Your tone and voice will inform everything from content like blog posts and videos to social media and ad copy. Any written communication between you and your customers should be consistent. If your social media posts are cheeky and humorous, but your blog posts are dry and matter-of-fact, it could confuse your customers. They may not be able to tell which tone is more authentic to your brand. If you don’t have a brand tone and voice in mind, take inspiration from your vision and mission statement, as mentioned before.

Fenty Beauty established its brand identity as an inclusive cosmetics company with products for everyone regardless of skin tone and gender. The company uses this identity to establish its tone and voice. Its brand guidelines specifically cover using inclusive pronouns like “we” and “our” instead of the pronouns "she" and "her" commonly seen in cosmetics advertising.

Image Credit: Fenty Beauty Brand Guidelines


Along with written communication, Fenty Beauty’s tone and voice guidelines extend to employees in kiosks and retail locations who sell the products. Sales associates are directed to be bubbly and enthusiastic, matching the brand’s overall tone and voice. 

To set your own tone and voice: 

  • Think of your audience.
  • Know your unique brand value.
  • Look at existing communication.
  • Develop your tone.

Know Your Audience

Your key customers will help you determine your brand tone and voice. If you’ve already developed marketing personas as part of your marketing plan, you probably have an idea of your target customer. If not, do some background research. Collect demographic information on your best customers and note the similarities. 

You will likely have more than one brand persona. Find the similarities between these different groups to figure out what tone would speak to them. For example — Fenty Beauty has a wide variety of customers of all ages and backgrounds. But each of them responds to the company’s vibrant and bubbly tone. The company’s brand personality is built around confidence and inclusivity, which appeals to customers. 

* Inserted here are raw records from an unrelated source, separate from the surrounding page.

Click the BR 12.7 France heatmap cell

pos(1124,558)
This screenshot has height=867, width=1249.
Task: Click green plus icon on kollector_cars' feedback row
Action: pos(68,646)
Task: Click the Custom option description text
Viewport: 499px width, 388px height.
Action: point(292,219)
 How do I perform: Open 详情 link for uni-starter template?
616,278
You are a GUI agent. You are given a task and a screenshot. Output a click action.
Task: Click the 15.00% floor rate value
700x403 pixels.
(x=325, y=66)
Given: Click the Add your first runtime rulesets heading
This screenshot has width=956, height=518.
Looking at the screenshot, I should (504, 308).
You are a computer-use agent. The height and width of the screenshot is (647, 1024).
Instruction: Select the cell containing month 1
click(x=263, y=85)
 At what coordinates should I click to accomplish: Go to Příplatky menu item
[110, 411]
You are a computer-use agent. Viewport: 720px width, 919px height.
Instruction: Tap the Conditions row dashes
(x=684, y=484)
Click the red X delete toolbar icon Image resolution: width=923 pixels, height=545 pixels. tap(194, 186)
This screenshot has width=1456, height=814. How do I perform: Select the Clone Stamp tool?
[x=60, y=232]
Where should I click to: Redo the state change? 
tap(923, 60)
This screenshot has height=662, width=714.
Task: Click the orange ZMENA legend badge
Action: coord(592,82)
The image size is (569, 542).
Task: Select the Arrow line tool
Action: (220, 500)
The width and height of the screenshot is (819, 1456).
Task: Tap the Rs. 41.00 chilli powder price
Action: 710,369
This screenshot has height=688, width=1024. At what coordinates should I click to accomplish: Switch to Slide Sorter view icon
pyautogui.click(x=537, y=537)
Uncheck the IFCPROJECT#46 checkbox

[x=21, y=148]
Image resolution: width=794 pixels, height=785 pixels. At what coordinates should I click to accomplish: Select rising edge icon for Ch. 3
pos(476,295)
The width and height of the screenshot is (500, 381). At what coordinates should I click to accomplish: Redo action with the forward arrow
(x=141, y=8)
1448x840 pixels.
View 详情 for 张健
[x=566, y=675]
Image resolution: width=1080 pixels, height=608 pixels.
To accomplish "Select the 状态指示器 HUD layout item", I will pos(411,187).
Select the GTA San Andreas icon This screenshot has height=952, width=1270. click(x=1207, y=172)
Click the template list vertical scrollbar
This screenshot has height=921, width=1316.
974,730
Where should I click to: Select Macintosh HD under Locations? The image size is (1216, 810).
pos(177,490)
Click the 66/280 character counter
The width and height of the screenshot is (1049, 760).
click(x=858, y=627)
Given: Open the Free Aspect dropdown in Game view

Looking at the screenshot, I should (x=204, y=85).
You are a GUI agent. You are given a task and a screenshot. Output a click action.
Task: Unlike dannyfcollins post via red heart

Use Your Unique Brand Value

When you opened your business, you may have established your unique value proposition in your business plan. This refers to the elements of your brand that stand out among your competitors. It’s why your customers choose to do business with you. 

Your unique values will help you build your brand tone and voice. For example, if you run a SaaS company that offers project management software allowing team members to collaborate more easily, you’re competing in a crowded market. Knowing why your customers value your product will help you set your tone. 

Your best customers might find your product easy to use and appreciate that they don’t have to train new team members on how to use its features. You might adopt a brand voice that conveys efficiency and enhanced productivity. 

Look at Your Existing Communication

If your company has been around for a while, look through existing content and social media posts to see what gets the most engagement. You should be able to see consistency with the voice and tone of these posts. Use them to establish your brand guidelines. 

Develop Your Tone

Once you have an idea of your ideal customer and what resonates with them, use it to create your ideal tone. Create guidelines for:

  • Sentence structure and writing style
  • Phrasing
  • The overall feel of written communication

Imagine that your company is a person. Visualize this person when writing your voice and tone guidelines. Consider: 

  • How do they speak?
  • How do they sound when they talk?
  • How do they make people feel?
  • Are they formal or relaxed? 
  • Are they perky or reserved? 

Creating a brand personality will help you develop guidelines that enhance brand consistency, whether the copy is written in-house or externally. 

Create a Brand Guideline and Unify the Tone of Your Business

Creating brand guidelines is a large undertaking, and there is a lot to consider. But doing so is the first step in establishing a strong brand that resonates with current and potential customers. Each part of your brand guidelines should work together to build a brand that sticks with people and helps them remember you when they need to solve their own problems. 

Get started by honing your mission and values and use them to create your brand guidelines.